#### [DATASET EXCERPTS]
****
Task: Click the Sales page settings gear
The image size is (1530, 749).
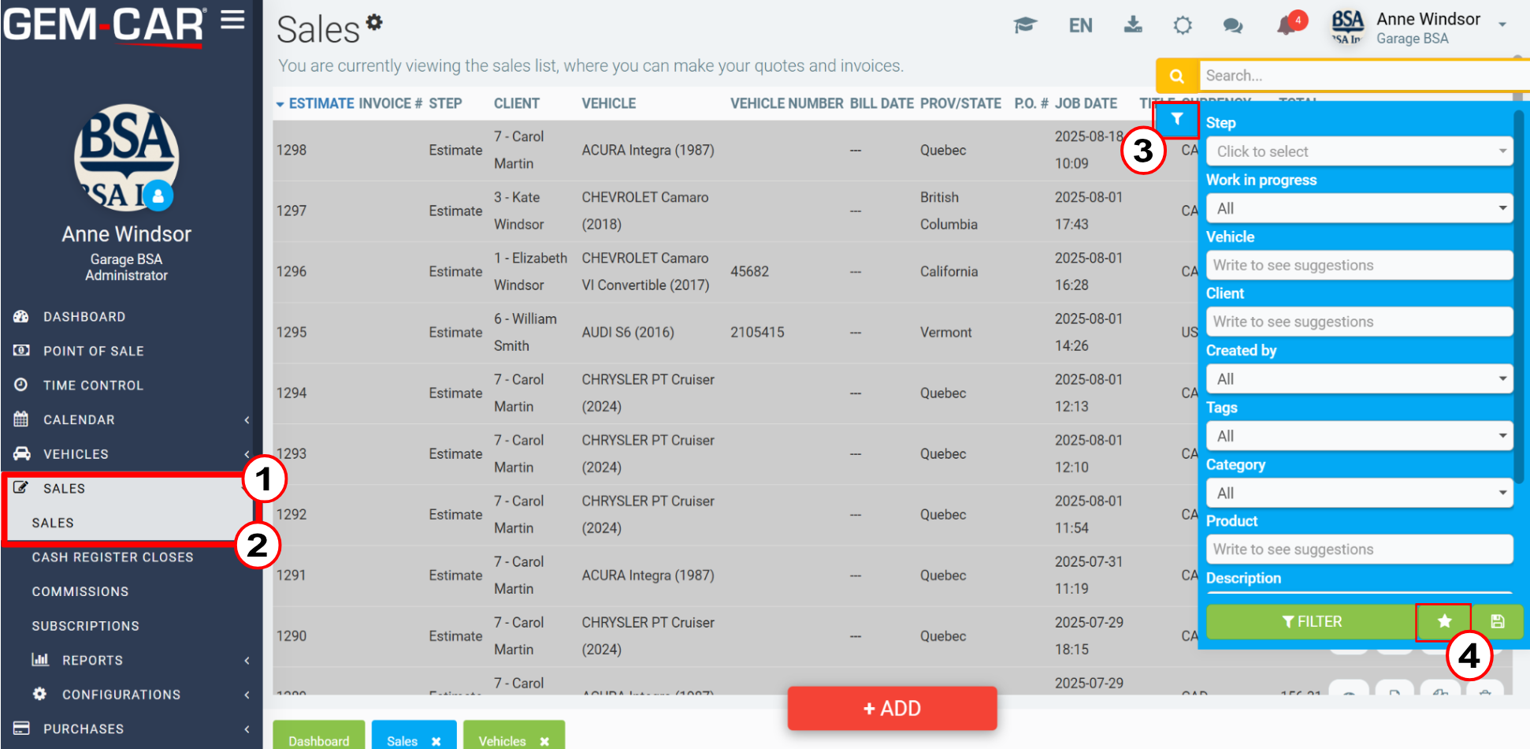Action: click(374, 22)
****
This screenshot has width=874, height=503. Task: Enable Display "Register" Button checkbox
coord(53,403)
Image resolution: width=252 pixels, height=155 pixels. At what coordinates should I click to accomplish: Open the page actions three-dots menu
****
Rewrite the items from the line containing "Task: Click the Sales page settings gear" through the line containing "Action: click(374, 22)", replacing "settings gear" with "gear icon" and keeping everything else unchanged. Omit the pictures from your answer.

Task: Click the Sales page gear icon
The image size is (1530, 749).
Action: click(374, 22)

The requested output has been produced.